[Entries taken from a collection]
- Opening Delimiter -
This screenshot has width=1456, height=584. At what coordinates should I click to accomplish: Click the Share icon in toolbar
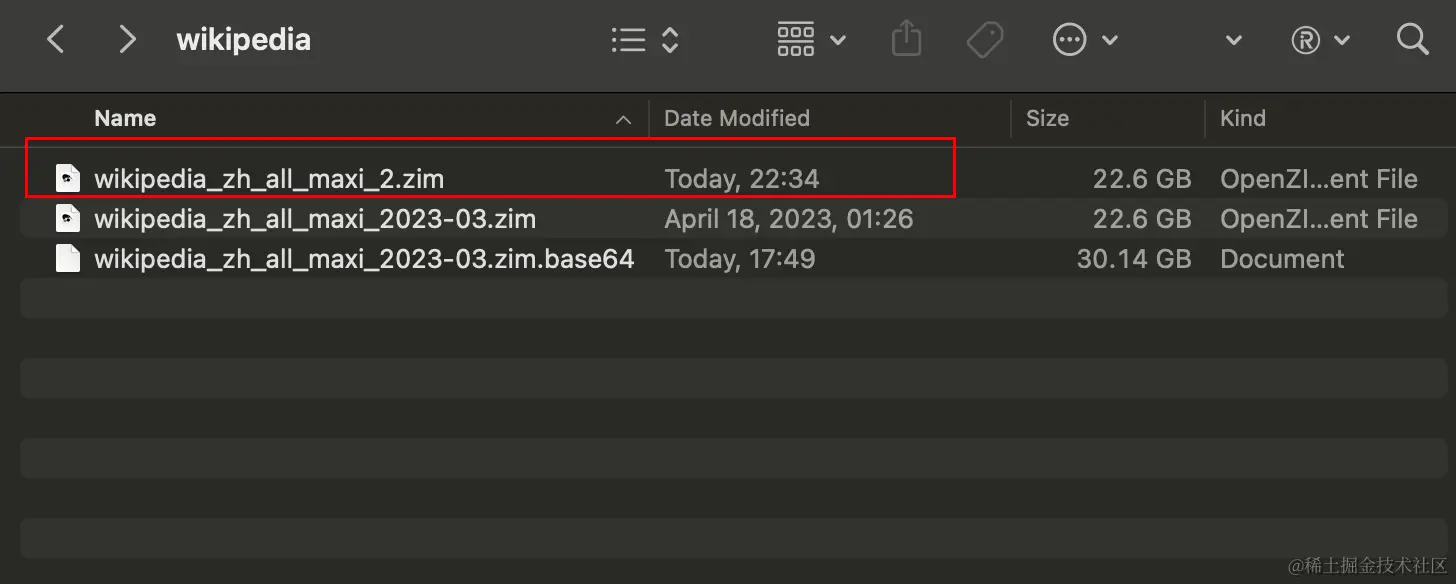[906, 40]
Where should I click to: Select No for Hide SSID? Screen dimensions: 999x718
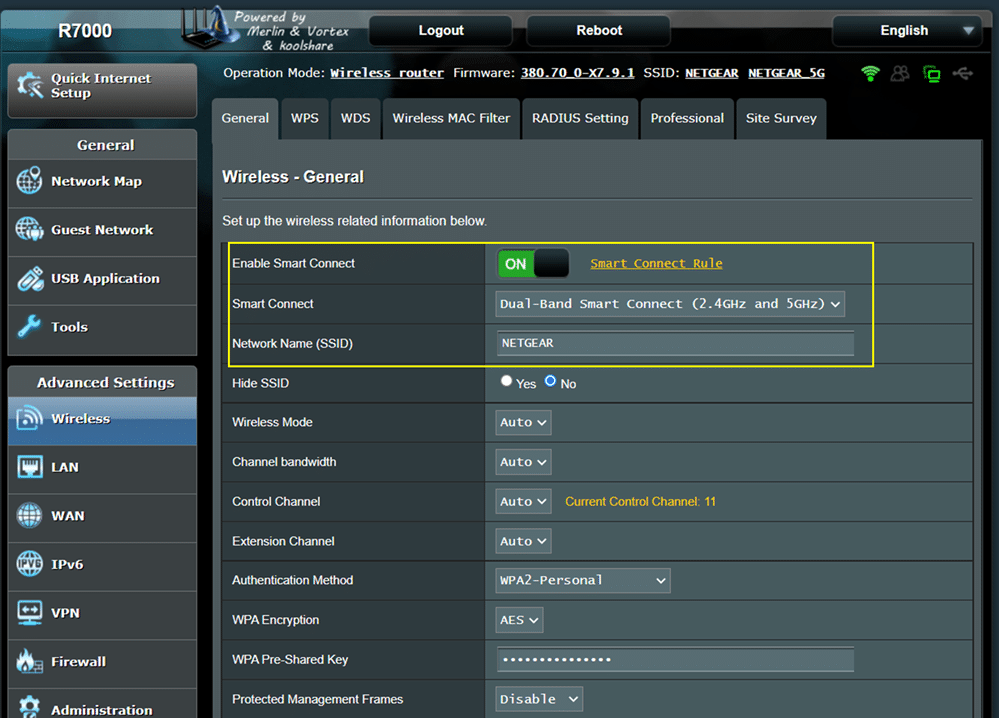[550, 381]
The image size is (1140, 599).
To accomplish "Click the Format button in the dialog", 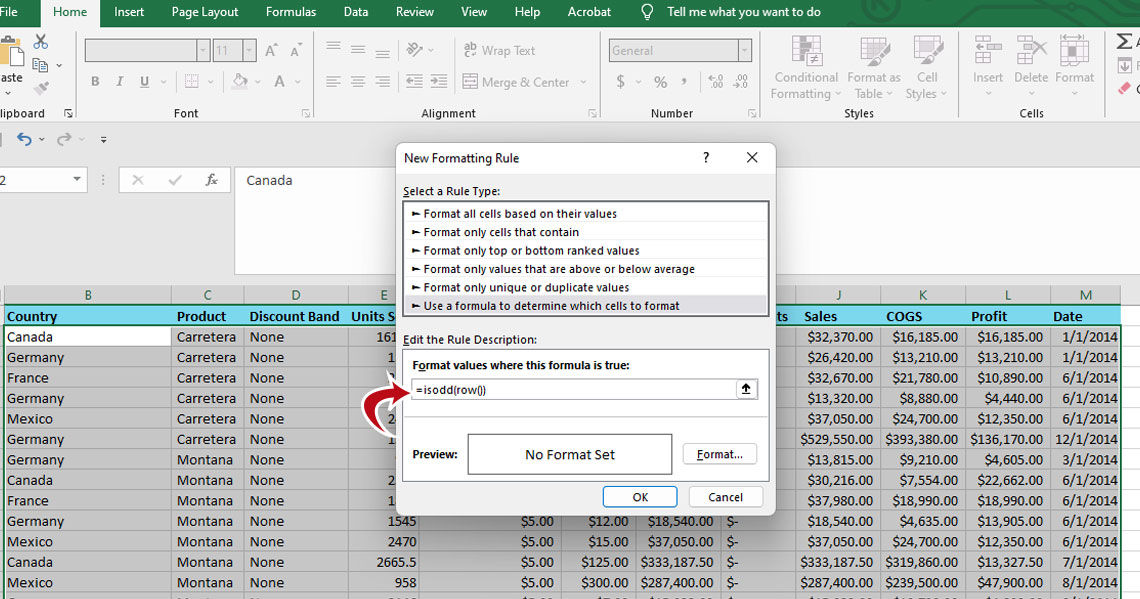I will (x=719, y=454).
- Closing Delimiter -
[Problem to work on]
Copy out exactly, with no pictures, the lines of the data from the first one through the line bearing "The image size is (1140, 599).".

[Exercise output]
This screenshot has width=1456, height=584. At what coordinates should I click to accomplish: Click the Share icon in toolbar
[906, 40]
Where should I click to: Select No for Hide SSID? Screen dimensions: 999x718
[550, 381]
The image size is (1140, 599).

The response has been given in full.